Along those lines, Sen. Robert Byrd is now calling for Kennedy's own work -- unfinished but still underway -- to become his memorial.


[The Hill:]

Sen. Robert Byrd (D-W.Va.), the only senator to have served longer than the late Sen. Edward Kennedy (D-Mass.), mourned his friend Wednesday, saying his "heart and soul weeps."

Byrd said he hoped healthcare reform legislation in the Senate would be renamed in memoriam of Kennedy.

"I had hoped and prayed that this day would never come," Byrd said in a statement. "My heart and soul weeps at the lost of my best friend in the Senate, my beloved friend, Ted Kennedy."

Byrd's wistful statement focused on the work accomplished with Kennedy during decades together in the Senate, and called on the healthcare bill before Congress to be renamed in honor of Kennedy.



"In his honor and as a tribute to his commitment to his ideals, let us stop the shouting and name calling and have a civilized debate on health care reform which I hope, when legislation has been signed into law, will bear his name for his commitment to insuring the health of every American," he said.

A good idea. In fact, a damned good idea. Kennedy once called fixing our broken system of healthcare delivery "the cause of my life." The word "memorial" refers to remembrance of the lost, not to the mourning of that loss. His life's cause should be his remembrance. If he'd wanted a big statue, he'd have bought one.

Over at Huffington Post, political writer Bob Cesca echoes Sen. Byrd's call -- healthcare reform in Kennedy's memory. But he adds one important caveat:


If they're going to name the final healthcare reform bill after Senator Kennedy, we ought to be demanding with voices as powerful and booming as the late senator's...

The bill must not suck.



Now there's an idea. Not just a bill, but a good bill. The Sen. Edward Kennedy Memorial Bandaid would be an insult. We need a good bill, with universal coverage, and a strong public option.

And those goals are nowhere near as controversial as shrieking town hall nuts would have you believe. The loudest voice doesn't always represent the majority, but the most strident minority. A new poll from Penn, Schoen & Berland Associates shows that 86% believe that everyone should have access to health insurance, regardless of their health history (i.e., no one turned down for "pre-existing conditions") and 79% believe that people should be able to buy into a "federal government health insurance option."

The problem is that about a quarter of the population is poorly informed. "[A]bout one-fourth of those polled believe the 'public option' is a national health care system, similar to the one in Great Britain," reports the Denver Post. And that bad information is the result of a deliberate campaign to misinform the public, says one of those behind the poll.

"These two words [public option] have become radioactive, they have been swift-boated," said William Mann, senior vice president of Penn, Schoen & Berland Associates. "There is a real misunderstanding."

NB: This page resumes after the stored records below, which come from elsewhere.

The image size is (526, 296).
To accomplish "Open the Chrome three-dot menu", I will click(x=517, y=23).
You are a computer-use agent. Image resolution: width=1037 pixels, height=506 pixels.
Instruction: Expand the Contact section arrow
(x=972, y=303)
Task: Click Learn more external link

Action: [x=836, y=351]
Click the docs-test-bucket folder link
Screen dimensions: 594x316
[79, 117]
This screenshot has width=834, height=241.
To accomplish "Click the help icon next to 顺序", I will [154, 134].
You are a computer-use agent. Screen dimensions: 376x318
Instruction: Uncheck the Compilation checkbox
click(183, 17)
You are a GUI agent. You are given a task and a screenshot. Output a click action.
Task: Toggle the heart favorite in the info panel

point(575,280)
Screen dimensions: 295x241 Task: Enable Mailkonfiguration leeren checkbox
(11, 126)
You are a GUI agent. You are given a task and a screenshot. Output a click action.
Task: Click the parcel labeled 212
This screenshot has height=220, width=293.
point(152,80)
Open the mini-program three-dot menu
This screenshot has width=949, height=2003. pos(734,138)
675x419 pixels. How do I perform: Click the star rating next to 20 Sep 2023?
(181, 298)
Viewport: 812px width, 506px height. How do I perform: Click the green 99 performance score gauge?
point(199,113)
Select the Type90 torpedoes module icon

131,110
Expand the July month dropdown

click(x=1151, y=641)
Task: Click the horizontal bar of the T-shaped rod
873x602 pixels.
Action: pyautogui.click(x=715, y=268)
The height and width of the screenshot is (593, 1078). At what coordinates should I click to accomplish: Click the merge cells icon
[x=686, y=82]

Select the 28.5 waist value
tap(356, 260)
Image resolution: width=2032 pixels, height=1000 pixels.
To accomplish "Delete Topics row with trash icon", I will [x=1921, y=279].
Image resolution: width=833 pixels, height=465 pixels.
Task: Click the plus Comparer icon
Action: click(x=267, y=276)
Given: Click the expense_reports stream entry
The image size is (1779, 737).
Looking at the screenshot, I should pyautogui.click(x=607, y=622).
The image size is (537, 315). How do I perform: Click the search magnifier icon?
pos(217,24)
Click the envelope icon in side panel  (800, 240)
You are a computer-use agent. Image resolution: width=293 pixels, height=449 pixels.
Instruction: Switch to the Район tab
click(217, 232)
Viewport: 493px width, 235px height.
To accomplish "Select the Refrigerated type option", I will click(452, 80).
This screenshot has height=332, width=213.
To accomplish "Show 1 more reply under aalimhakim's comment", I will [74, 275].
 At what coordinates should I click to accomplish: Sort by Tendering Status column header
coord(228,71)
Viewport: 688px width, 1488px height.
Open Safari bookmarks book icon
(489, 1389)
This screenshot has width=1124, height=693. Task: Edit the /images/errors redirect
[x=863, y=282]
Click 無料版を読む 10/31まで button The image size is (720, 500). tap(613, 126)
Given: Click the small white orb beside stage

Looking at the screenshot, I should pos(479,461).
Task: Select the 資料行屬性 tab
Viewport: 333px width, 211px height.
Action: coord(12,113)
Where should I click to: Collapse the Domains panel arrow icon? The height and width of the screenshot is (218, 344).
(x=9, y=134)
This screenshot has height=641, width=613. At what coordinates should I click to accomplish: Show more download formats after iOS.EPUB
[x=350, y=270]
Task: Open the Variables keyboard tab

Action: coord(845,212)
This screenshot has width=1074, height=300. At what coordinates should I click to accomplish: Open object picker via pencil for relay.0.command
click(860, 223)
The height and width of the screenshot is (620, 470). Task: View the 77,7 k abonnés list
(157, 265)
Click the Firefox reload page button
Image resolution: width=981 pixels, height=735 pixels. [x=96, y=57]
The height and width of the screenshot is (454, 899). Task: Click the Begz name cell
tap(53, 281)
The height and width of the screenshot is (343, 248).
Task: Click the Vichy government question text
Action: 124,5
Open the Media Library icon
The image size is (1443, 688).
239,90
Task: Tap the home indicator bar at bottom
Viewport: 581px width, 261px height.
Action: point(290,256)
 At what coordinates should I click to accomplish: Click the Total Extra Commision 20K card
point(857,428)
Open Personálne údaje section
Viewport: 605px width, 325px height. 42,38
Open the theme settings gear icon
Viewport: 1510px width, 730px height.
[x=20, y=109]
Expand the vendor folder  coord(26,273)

"There is so much more educating that needs to be done across the board on various health care reform options," agrees Morie Smile of the AARP. "Nobody seems to have a firm grasp on the vocabulary. It's either a sacred cow or a punching bag."

So the work, still unfinished, begins in educating the public and countering the lies. The people want this -- even if they're not exactly clear on the nomenclature. The cry of "No reform, ever!" is a minority position, as loud as that cry is. And many of those rallying to that cry really mean "Not this reform" -- when they completely misunderstand what this reform is.

The question isn't whether we should do this, it's not even whether we can do this. The question is how we do this, because it's necessary that we do. Too many people understand the problem, too many people suffer under our present system, and too many people pay too much for too little.

This is too important to allow a handful of angry stooges and corporate puppets to derail. The cause of Ted Kennedy's life should become the cause of our own. In one sense, it already is, because so many of our lives would be improved or even saved by it. But the work isn't finished. The work is never finished.